|
Baked Chicken and Noodles (recipe for a large get together)
Serves: 100 Servings
Ingredients:
3 3/4 qt WATER; WARM
3 1/2 ga WATER; BOILING
2 ga WATER
18 1/8 lb -
2 c CHEESE CHEDDER
1 c BUTTER PRINT SURE
13 oz MILK; DRY NON-FAT L HEAT
4 lb NOODLE EGGS 5LB
1 lb BREAD SNDWICH 22OZ #51
1 3/4 lb FLOUR GEN PURPOSE 10LB
1 1/4 c SOUP GRAVY BASE CHICKEN
3 c SHORTENING; 3LB
1 tb PEPPER BLACK 1 LB CN
3 tb SALT TABLE 5LB
5 ts SALT TABLE 5LB
Instructions:
PAN: 18 BY 24-INCH ROASTING PAN TEMPERATURE: 350 F. OVEN
:
1. CUT CHICKEN INTO 1 INCH PIECES.
2. COOK NOODLES IN SALTED WATER 15 MINUTES OR UNTIL TENDER. DRAIN. PLACE
1 GAL NOODLES IN EACH GREASED PAN. SET ASIDE FOR USE IN STEP 7.
3. BLEND SHORTENING AND FLOUR TOGETHER; MIX UNTIL SMOOTH.
4. GRADUALLY ADD SHORTENING AND FLOUR MIXTURE TO SOUP AND GRAVY BASE,
CHICKEN AND WATER FOR STOCK, STIRRING CONSTANTLY; HEAT TO BOILING POINT.
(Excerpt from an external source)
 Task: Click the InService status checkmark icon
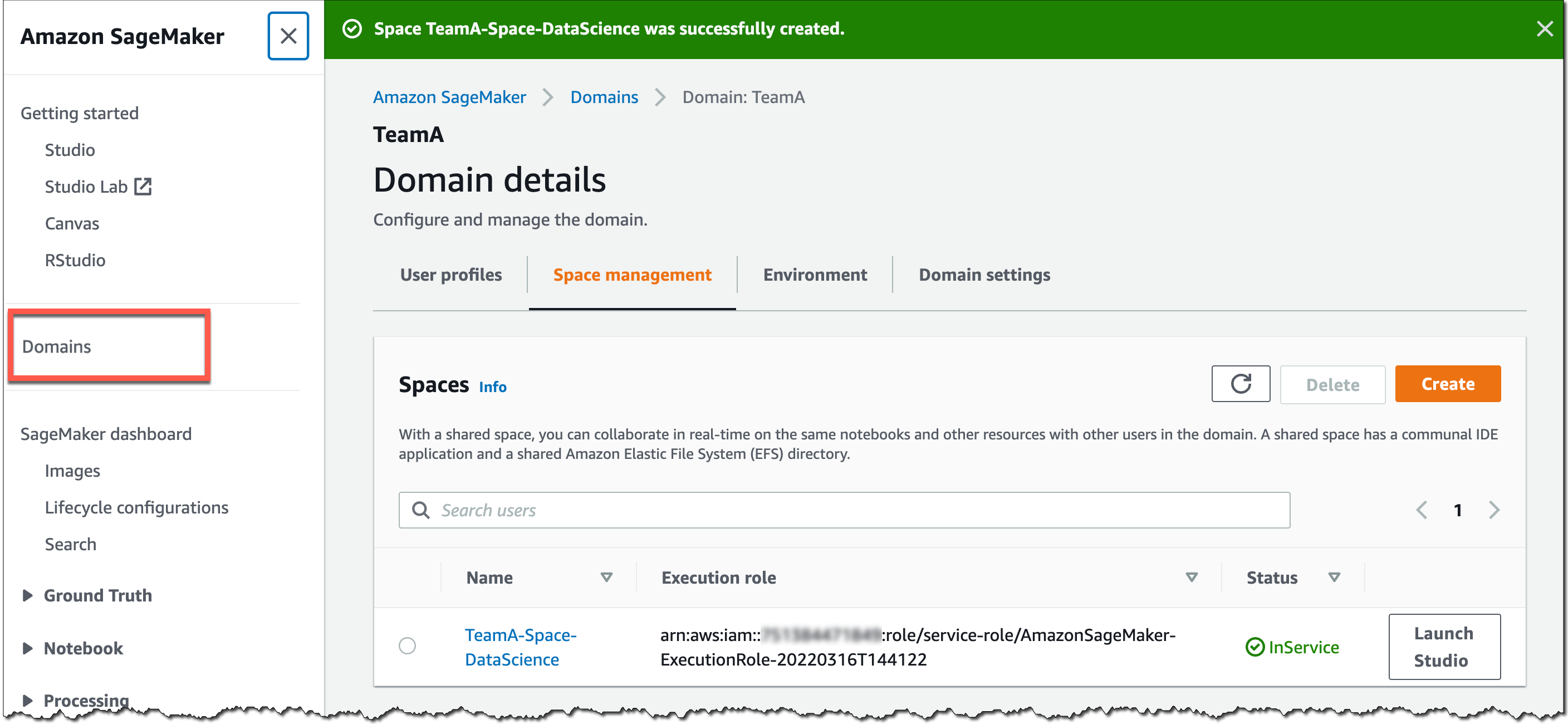[x=1254, y=647]
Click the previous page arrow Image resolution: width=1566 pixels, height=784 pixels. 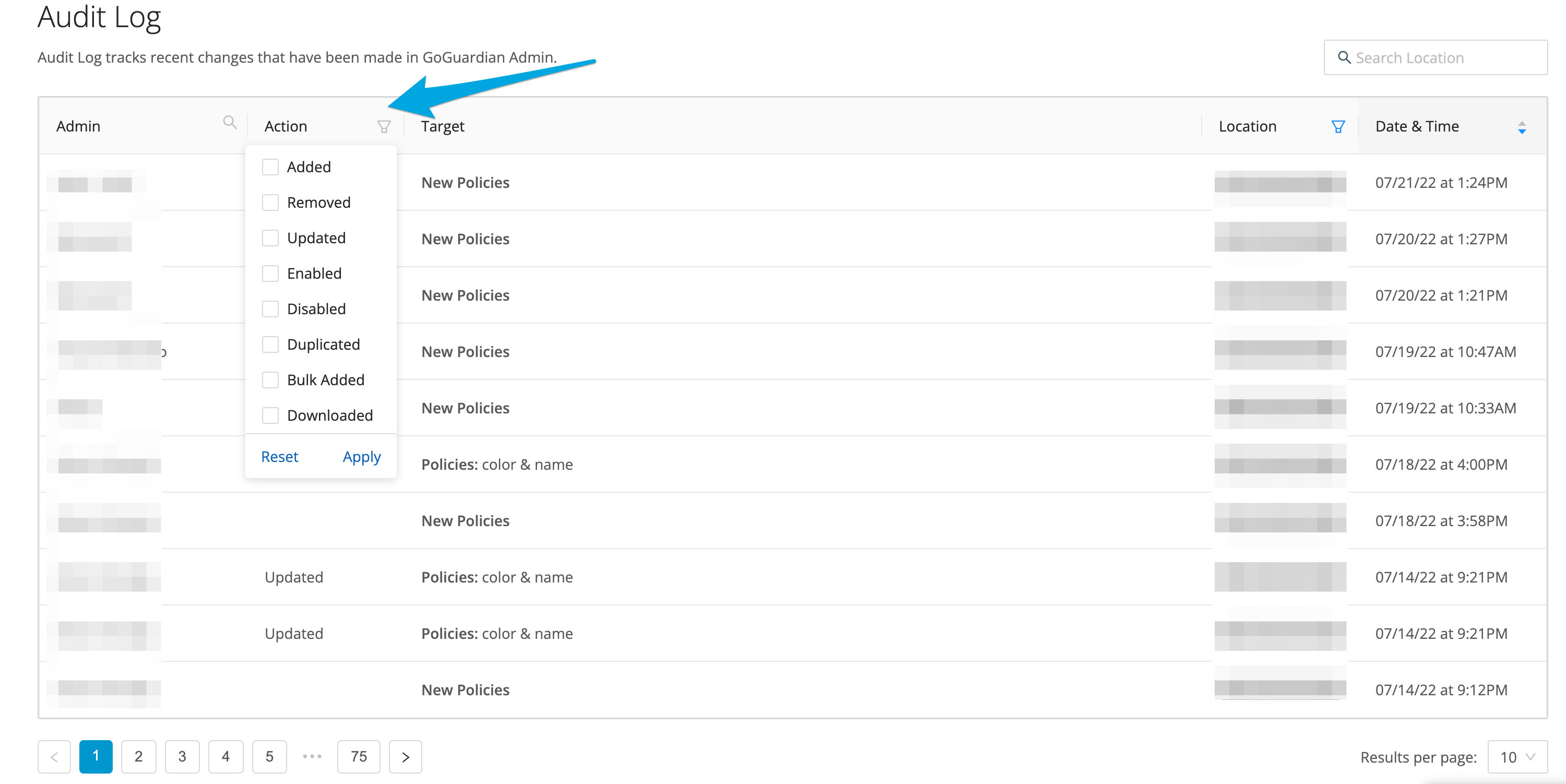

BOIL 2 MINUTES, STIRRING FREQUENTLY TO PREVENT STICKING. SEE RECIPE NO.
A01200.
5. RECONSTITUTE MILK.
6. ADD MILK, SALT AND PEPPER TO STOCK MIXTURE, STIRRING CONSTANTLY. COOK
UNTIL SMOOTH AND THICKENED.
7. ADD CHICKEN. MIX THOROUGHLY. POUR 2 GAL SAUCE OVER NOODLES IN EACH
PAN.
8. COMBINE CRUMBS, BUTTER OR MARGARINE, AND CHEESE. SPRINKLE 3 CUPS OVER
CHICKEN AND NOODLES IN EACH PAN.
9. BAKE 30 MINUTES OR UNTIL BROWNED.